Dr. Pamela Payne-Foster, a professor at the University of Alabama School of Medicine and one of the scientists profiled by Engaging Scientists, began her career studying HIV/AIDS in New York, Atlanta and other big cities where advocacy about the epidemic was prominent. When she moved to the rural South in 2004, however, she encountered a widespread stigma stemming from a lack of public knowledge about the virus.

“We did one study where we asked people living with AIDS where they felt most stigmatized, and the answer was the church,” Payne-Foster said. “That hit me in the gut.”

In 2011, Payne-Foster applied for a grant from the Centers for Disease Control and Prevention to develop a faith-based, anti-stigma intervention. Pre- and post-intervention tests show that the project has worked in decreasing negative attitudes toward those living with AIDS.

“It’s important for church leaders to be at the forefront of advocating for community members,” Payne-Foster said. “I would like the next phase of my research to move into this area, trying to help them develop those advocacy skills.”

Pamela Payne-Foster and Annette S. Lee

Pamela Payne-Foster and Annette S. Lee were among the scientists profiled by the AAAS Dialogue on Science, Ethics, and Religion. | Courtesy of Pamela Payne-Foster; J. Tibbetts

Annette S. Lee, another of the profiled scientists, is an astronomy professor at Minnesota’s St. Cloud State University. In 2007, she founded Native Skywatchers, a project aimed at revitalizing Indigenous astronomy through collaborative workshops, exhibitions, and art. Some of the project’s resources have been incorporated into in the curriculum of the state’s public schools.

Since 2012, Native Skywatchers has received funding from the National Aeronautics and Space Administration to design and deliver summer workshops for educators on star knowledge from the Dakota/Lakota and Ojibwe tribes to which Lee belongs. The program often builds off of students’ enthusiasm for the Greek constellations that have been passed down through Western science.

“Challenges have to do with loss of knowledge, loss of culture, to historical trauma, to the history of colonization, and trying to rebuild from what’s left,” Lee said. “Allowing the Indigenous voice to be the lead voice is an important part of this.”

Before beginning her own outreach efforts, University of Utah biologist Nalini Nadkarni read Christian, Jewish, Muslim, Hindu, and Buddhist texts, noting passages related to trees and forests.

“All of the world religions value trees and forests,” Nadkarni said. “Trees are used as temple adornments, for eating, analogies to God, as place markers.
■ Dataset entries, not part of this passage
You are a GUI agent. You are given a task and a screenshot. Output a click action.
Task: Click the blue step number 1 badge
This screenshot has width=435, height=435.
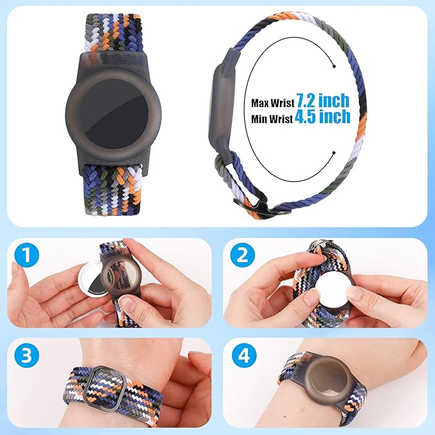[26, 258]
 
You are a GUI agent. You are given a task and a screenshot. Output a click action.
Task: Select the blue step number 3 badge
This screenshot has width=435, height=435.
[26, 357]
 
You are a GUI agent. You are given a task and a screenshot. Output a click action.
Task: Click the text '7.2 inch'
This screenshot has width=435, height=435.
[323, 101]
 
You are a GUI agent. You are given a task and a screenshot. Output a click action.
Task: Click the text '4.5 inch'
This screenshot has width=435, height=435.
[323, 117]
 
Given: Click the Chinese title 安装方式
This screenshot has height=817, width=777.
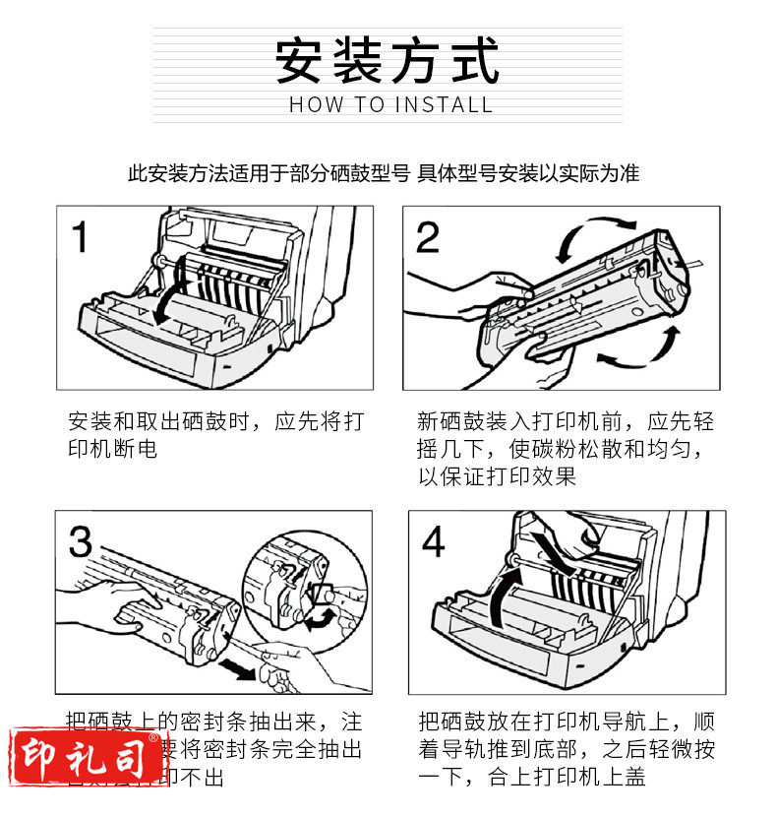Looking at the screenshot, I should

For example, I found that there were 328 references to trees and forests in the Old Testament alone, and many of those verses were metaphorical references to God.”

Nadkarni has now given more than 40 sermons to faith communities. She almost always receives a warm welcome, and some parishioners have even pointed out tree-focused hymns that she omitted in her talk.

“I wasn’t trying to convince them of the importance of trees based on science,” Nadkarni said. “Rather, I was relying on their authorities, their scriptures, to tell them what they already know, what has already been written. And then, because of my scientific expertise, I was able to also offer them the opportunity to have further discussions about climate change, or deforestation, or the importance of forest canopies in terms of sequestering carbon.”

“I think that scientists who want to do public engagement have to think about being silent for a little while and listening, and being accepting of other ways of knowing,” she added. “By approaching other worlds outside of academia with the sense that we can find common ground, we will find common ground. And from that, we’ll be able to share our science, our way of knowing, our world view in ways where we can also learn from other people, and I think that’s what public engagement of science is all about.”